Updated info http://www.campaigncc.org/campfrack
Contacts
Campaign against Climate Change, 5, Caledonian Road, London N1 9DX 02078339311 info@campaigncc.org
Phil Thornhill, National Coordinator phil.thornhill@campaigncc.org 07903316331
Fiona Brookes, Campaigner, fiona@campaigncc.org 07545330890
Sonny Khan, South Lakes Action on Climate Change and CCC Steering Group member sonnykhan@hotmail.co.uk,
07957313437
*Note: “Fracking” or “hydraulic fracturing” is a technique that allows the extraction of previously untappable natural gas
from relatively non-porous shale beds. It requires a large number of wells and involves drilling deep down and then usually
outwards horizontally into the shale beds where the rock is then fractured by forcing down into it large quantities of water,
mixed with sand and chemicals, under high pressure. The sand, or other ‘proppant’ sticks in micro-fissures, keeping them
open and allowing the gas to flow back up the drilled well.

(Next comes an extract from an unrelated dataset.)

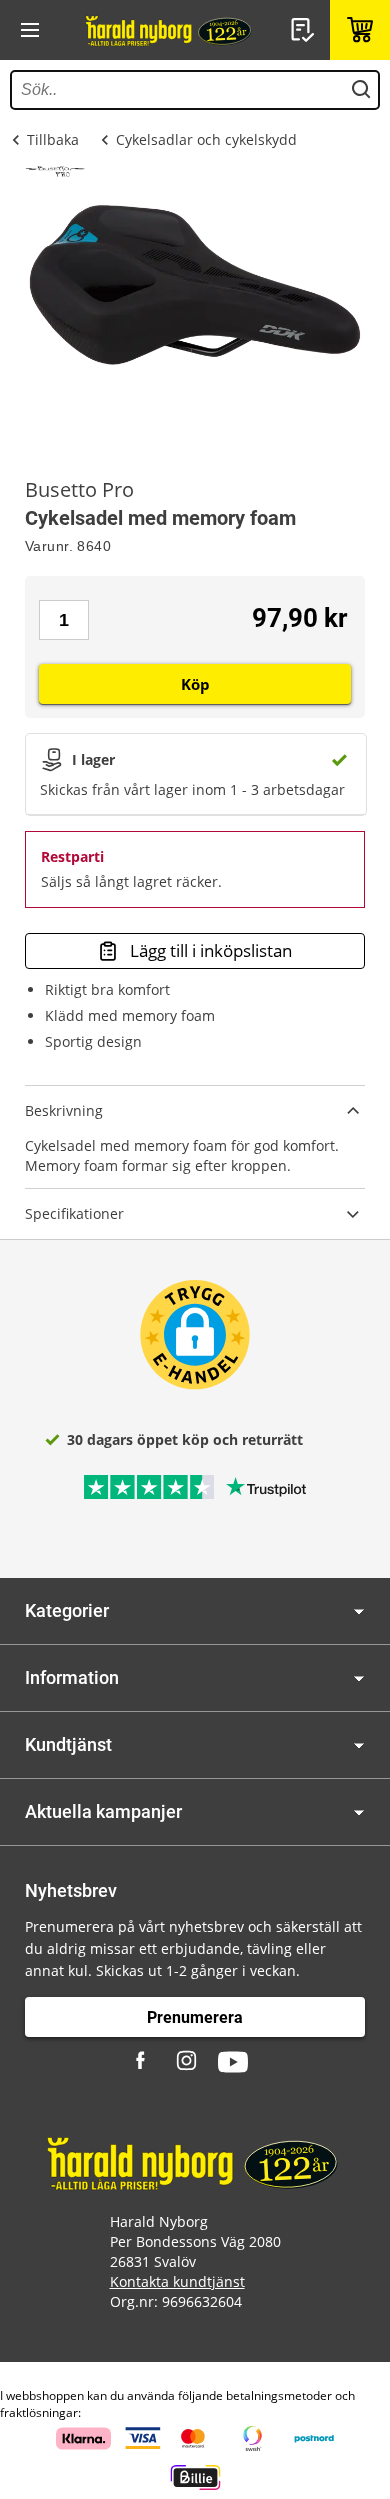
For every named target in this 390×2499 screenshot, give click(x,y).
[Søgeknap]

In the US where ‘fracking’ has taken off in a big way there have been numerous cases of contamination of ground water, well
blow-outs, and ground and air pollution. Famously, tap water has contained so much methane it has been possible to set light
to it. These numerous incidents have provoked a storm of protest in the US and have even inspired an Oscar-nominated film
‘Gasland’ by director Josh Fox.
“Fracking” is now coming to the UK. Active operations have started in the Blackpool/Southport area but have been suspended
due to earthquakes in the area they are suspected to have caused.. Oil and gas companies are making applications in an ever
increasing number of other areas around the UK, already including South Wales, Kent, the Mendips, Scotland and Sussex.